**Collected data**
========================================================================

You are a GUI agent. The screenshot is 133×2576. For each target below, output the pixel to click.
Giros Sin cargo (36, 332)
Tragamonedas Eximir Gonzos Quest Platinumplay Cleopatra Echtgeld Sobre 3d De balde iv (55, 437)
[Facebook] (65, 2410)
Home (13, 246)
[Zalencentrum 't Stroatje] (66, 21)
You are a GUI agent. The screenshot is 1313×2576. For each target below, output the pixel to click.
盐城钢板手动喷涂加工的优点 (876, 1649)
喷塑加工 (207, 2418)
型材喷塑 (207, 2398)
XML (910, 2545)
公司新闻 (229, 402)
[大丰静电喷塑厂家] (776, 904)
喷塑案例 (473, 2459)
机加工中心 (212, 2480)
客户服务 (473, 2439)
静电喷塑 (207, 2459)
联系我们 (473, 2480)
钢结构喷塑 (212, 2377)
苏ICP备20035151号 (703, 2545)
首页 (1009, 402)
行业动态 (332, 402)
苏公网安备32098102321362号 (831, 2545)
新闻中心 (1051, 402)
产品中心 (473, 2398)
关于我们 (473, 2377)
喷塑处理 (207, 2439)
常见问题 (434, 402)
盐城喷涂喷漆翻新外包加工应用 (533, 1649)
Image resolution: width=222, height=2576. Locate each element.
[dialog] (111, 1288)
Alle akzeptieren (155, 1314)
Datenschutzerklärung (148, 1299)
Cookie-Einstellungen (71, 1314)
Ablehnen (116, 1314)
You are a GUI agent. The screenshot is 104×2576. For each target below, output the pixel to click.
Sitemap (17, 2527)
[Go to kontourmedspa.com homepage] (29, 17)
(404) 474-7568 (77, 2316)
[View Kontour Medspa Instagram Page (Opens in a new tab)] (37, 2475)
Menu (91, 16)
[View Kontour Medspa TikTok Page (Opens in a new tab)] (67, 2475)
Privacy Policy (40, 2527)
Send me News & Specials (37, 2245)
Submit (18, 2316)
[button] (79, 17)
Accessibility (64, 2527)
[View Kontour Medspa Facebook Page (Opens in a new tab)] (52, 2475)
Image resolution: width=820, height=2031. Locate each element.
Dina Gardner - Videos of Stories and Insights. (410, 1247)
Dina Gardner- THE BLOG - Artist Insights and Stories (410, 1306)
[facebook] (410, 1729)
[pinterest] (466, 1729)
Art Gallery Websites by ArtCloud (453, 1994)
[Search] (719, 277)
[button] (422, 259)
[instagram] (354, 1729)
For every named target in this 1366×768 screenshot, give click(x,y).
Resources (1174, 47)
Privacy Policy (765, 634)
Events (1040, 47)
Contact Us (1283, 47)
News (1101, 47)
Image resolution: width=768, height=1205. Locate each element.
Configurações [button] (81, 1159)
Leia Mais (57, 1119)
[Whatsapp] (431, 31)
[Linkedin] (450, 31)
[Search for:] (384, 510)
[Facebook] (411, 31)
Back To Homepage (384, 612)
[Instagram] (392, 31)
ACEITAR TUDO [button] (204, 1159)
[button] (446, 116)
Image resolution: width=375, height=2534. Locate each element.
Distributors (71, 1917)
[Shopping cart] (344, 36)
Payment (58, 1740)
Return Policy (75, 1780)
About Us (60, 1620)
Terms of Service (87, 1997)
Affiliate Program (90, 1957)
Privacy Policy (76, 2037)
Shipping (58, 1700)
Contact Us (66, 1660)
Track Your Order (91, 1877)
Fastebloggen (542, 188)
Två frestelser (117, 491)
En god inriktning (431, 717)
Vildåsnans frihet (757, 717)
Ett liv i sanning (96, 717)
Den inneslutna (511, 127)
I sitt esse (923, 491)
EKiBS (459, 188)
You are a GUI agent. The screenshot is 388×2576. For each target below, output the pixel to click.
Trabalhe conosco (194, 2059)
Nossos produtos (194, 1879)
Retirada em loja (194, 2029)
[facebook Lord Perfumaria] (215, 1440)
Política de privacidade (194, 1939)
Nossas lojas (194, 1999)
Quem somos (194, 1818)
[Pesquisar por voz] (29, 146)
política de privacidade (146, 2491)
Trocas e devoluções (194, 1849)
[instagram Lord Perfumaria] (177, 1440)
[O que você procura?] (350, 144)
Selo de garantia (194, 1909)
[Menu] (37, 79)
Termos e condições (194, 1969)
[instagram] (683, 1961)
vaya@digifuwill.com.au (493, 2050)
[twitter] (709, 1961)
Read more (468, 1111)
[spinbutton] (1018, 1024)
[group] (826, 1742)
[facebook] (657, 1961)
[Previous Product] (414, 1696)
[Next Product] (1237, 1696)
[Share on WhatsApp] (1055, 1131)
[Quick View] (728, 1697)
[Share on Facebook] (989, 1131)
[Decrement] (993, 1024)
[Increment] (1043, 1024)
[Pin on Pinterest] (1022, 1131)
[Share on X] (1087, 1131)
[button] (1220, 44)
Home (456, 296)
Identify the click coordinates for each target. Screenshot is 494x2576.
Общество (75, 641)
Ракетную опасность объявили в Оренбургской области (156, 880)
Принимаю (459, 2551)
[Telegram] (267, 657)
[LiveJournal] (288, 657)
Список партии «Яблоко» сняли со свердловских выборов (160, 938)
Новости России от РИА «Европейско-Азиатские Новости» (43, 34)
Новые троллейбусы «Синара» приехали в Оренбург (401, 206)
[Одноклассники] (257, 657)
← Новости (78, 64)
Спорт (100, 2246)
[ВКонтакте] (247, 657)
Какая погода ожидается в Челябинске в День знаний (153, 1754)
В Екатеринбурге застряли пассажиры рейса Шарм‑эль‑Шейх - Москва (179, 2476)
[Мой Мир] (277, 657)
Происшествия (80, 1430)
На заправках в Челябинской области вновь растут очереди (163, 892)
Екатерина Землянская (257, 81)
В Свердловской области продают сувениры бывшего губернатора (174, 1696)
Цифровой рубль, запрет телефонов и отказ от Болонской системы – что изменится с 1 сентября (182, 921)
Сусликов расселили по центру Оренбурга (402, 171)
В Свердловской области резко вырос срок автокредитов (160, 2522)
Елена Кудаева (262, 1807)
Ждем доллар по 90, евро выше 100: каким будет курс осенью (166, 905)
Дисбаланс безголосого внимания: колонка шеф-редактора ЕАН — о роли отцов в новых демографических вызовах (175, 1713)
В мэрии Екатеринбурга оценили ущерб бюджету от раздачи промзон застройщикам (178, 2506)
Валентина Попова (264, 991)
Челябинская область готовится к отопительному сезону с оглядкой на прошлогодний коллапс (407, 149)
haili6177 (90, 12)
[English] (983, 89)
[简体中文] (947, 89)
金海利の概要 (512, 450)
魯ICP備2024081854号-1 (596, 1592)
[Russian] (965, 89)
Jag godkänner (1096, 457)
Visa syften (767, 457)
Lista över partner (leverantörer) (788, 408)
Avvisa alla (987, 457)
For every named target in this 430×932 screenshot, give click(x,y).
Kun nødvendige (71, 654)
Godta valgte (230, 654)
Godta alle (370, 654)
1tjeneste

========================================================================

**WHAT YOU NEED TO DO**
Taking the entries above, restate exactly those lines that fall between the line with "[View Kontour Medspa Instagram" and the line with "[facebook] (410, 1729)", keeping both of those lines too.

**ANSWER FOR THE TASK**
[View Kontour Medspa Instagram Page (Opens in a new tab)] (37, 2475)
Menu (91, 16)
[View Kontour Medspa TikTok Page (Opens in a new tab)] (67, 2475)
Privacy Policy (40, 2527)
Send me News & Specials (37, 2245)
Submit (18, 2316)
[button] (79, 17)
Accessibility (64, 2527)
[View Kontour Medspa Facebook Page (Opens in a new tab)] (52, 2475)
Image resolution: width=820, height=2031. Locate each element.
Dina Gardner - Videos of Stories and Insights. (410, 1247)
Dina Gardner- THE BLOG - Artist Insights and Stories (410, 1306)
[facebook] (410, 1729)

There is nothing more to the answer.